=== Begin Enclosure ===
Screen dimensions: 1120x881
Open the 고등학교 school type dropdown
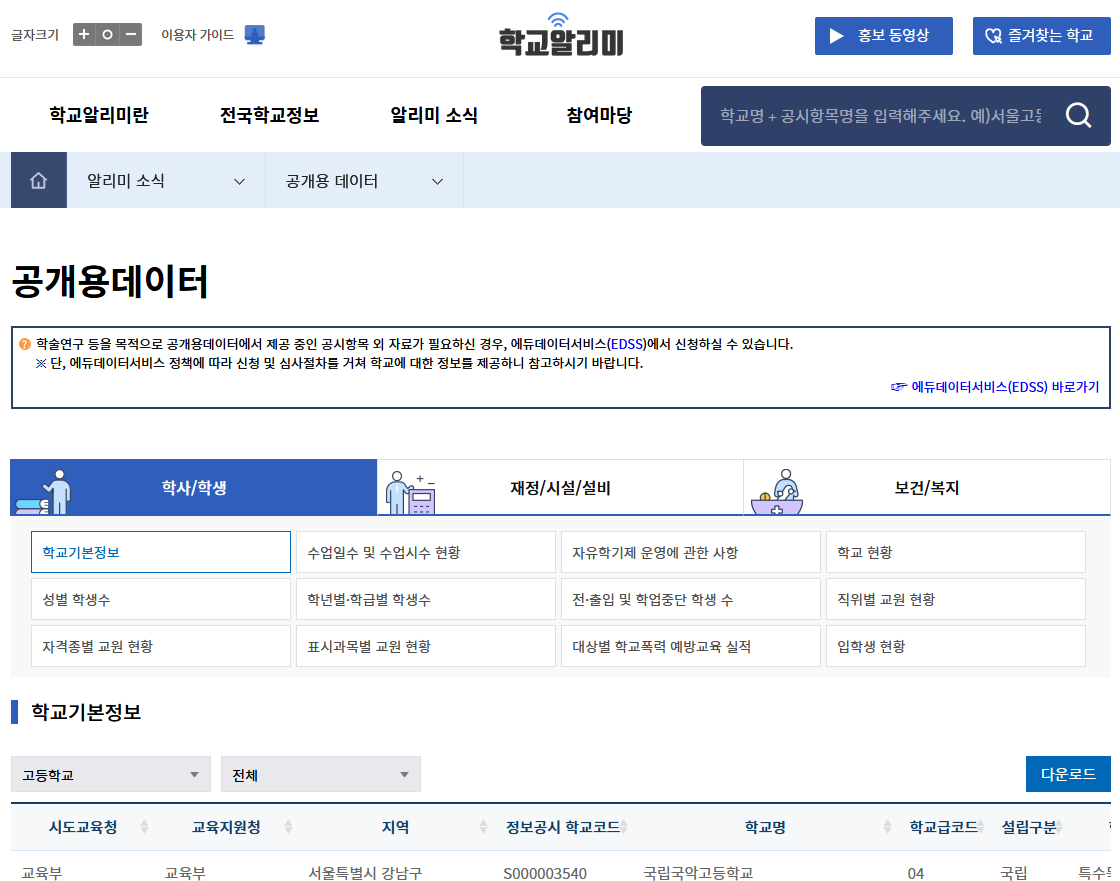pos(110,774)
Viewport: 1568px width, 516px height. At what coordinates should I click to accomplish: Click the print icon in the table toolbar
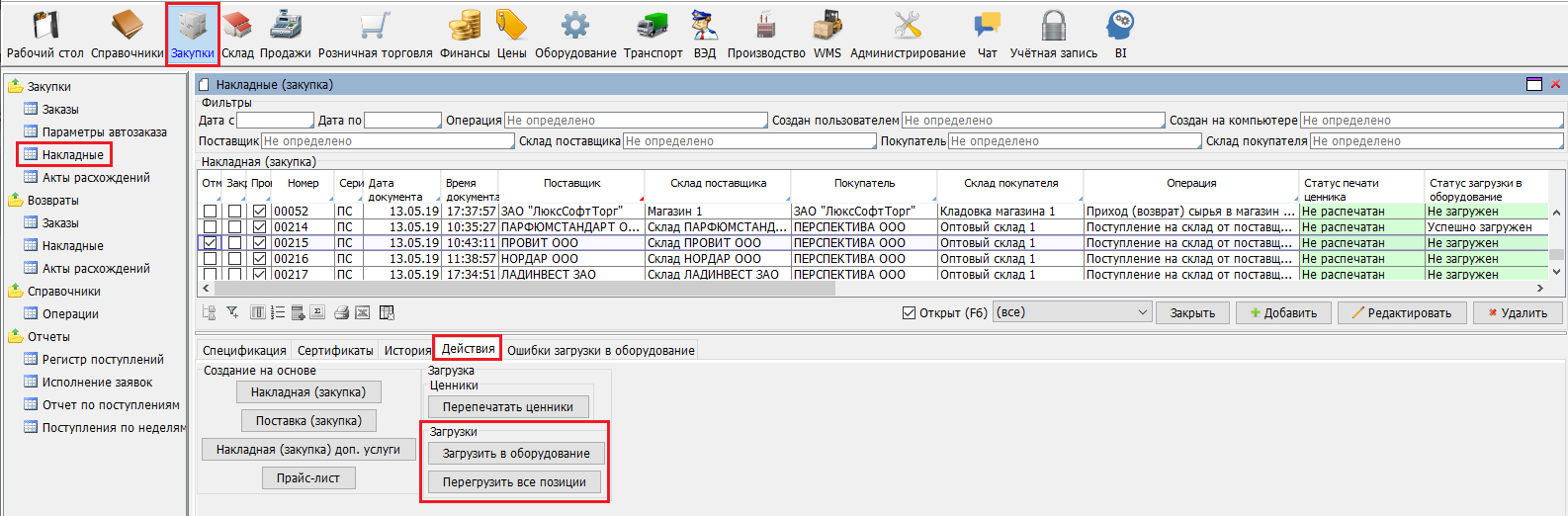[341, 312]
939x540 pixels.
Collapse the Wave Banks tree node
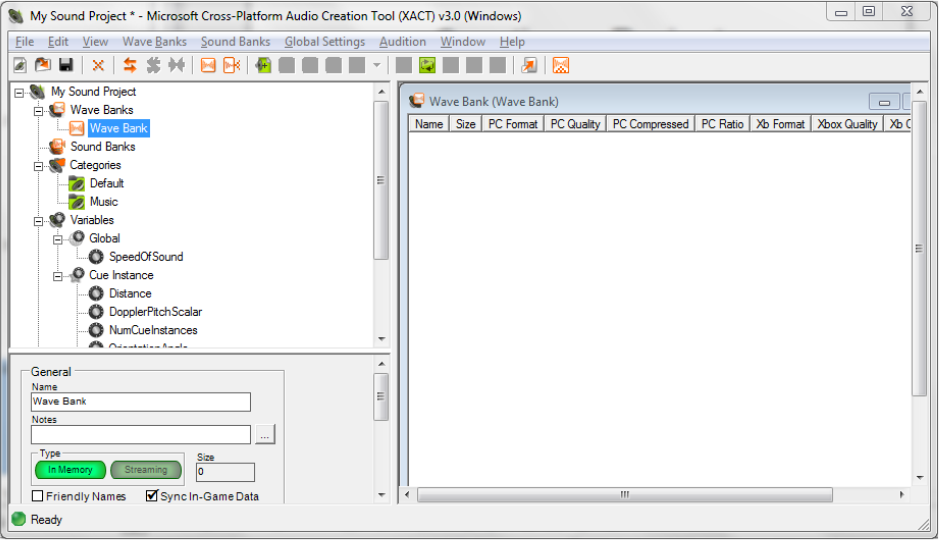click(x=39, y=110)
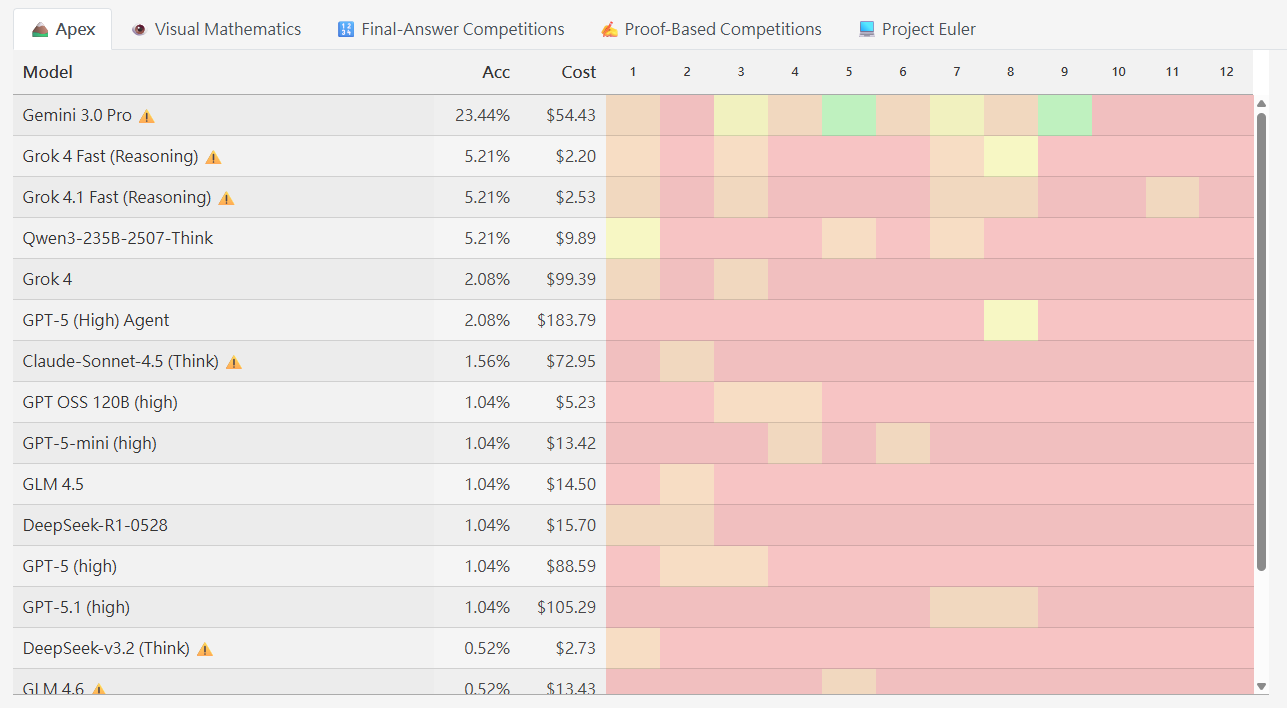Click warning icon next to Gemini 3.0 Pro
Image resolution: width=1287 pixels, height=708 pixels.
(x=147, y=116)
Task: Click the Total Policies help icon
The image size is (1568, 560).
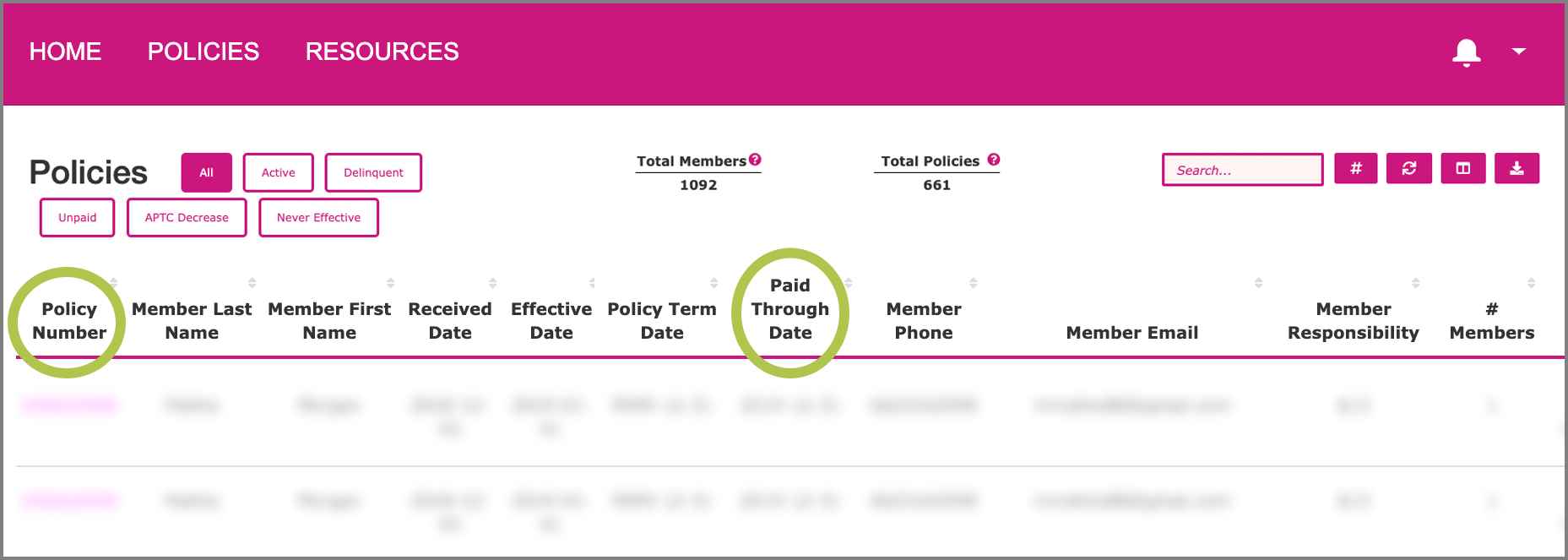Action: (994, 160)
=== End Enclosure ===
→ REQUIRED WORK:
The required output is the lines from the one containing "939x540 pixels." through the end of the records above, reproduced exactly, with no pictures.

→ EXPECTED OUTPUT:
939x540 pixels.
Collapse the Wave Banks tree node
click(x=39, y=110)
Click warning icon next to Gemini 3.0 Pro
Image resolution: width=1287 pixels, height=708 pixels.
(x=147, y=116)
Task: Click the Total Policies help icon
The image size is (1568, 560).
Action: (994, 160)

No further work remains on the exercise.